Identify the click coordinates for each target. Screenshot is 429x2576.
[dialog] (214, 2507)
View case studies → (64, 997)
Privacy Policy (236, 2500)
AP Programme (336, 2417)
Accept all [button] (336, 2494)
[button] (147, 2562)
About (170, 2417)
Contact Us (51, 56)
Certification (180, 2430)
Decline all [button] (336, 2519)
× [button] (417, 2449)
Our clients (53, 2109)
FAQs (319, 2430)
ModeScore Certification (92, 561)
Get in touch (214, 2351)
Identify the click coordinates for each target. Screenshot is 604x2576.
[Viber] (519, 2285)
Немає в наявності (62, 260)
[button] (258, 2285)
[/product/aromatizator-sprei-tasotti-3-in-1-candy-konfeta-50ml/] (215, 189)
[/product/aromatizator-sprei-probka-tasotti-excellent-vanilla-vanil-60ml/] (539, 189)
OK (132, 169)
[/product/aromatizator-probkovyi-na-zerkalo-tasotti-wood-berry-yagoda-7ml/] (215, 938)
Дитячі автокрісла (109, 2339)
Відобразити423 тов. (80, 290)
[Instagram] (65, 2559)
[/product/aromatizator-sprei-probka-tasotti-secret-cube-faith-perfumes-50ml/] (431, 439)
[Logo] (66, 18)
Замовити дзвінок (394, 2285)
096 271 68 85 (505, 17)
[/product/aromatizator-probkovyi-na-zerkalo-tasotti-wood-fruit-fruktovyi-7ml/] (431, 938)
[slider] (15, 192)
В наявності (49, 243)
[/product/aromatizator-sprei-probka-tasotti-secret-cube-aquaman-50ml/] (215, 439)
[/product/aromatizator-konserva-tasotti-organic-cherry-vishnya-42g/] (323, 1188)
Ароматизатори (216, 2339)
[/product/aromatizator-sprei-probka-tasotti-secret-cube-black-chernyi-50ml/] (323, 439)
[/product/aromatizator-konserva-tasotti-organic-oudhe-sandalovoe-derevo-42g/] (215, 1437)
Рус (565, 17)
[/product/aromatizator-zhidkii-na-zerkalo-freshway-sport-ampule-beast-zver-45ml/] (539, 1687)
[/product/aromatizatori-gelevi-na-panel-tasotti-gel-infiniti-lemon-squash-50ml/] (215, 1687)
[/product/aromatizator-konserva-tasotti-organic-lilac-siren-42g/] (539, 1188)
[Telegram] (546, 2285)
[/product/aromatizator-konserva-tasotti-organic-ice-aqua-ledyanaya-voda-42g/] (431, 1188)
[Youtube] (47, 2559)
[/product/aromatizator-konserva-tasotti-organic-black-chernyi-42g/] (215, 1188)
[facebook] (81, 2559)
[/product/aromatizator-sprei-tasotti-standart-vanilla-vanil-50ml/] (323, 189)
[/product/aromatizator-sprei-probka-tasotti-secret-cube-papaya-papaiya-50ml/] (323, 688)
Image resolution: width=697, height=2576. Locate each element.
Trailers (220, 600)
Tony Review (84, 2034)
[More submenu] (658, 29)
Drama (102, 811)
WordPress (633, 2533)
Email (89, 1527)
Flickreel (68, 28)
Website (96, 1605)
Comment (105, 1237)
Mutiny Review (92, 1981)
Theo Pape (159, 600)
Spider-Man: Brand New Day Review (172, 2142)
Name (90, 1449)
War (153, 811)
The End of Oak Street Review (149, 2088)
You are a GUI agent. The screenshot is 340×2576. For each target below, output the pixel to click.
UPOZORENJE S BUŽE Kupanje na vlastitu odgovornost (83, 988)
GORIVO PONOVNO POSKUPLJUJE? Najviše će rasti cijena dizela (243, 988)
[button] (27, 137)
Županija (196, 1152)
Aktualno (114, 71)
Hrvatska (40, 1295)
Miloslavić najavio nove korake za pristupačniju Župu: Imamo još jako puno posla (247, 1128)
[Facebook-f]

EXERCISE DIRECTIONS:
Scan the data above for the word "wood", then copy every line that holds it.

RESPONSE TO THE TASK:
[/product/aromatizator-probkovyi-na-zerkalo-tasotti-wood-berry-yagoda-7ml/] (215, 938)
[/product/aromatizator-probkovyi-na-zerkalo-tasotti-wood-fruit-fruktovyi-7ml/] (431, 938)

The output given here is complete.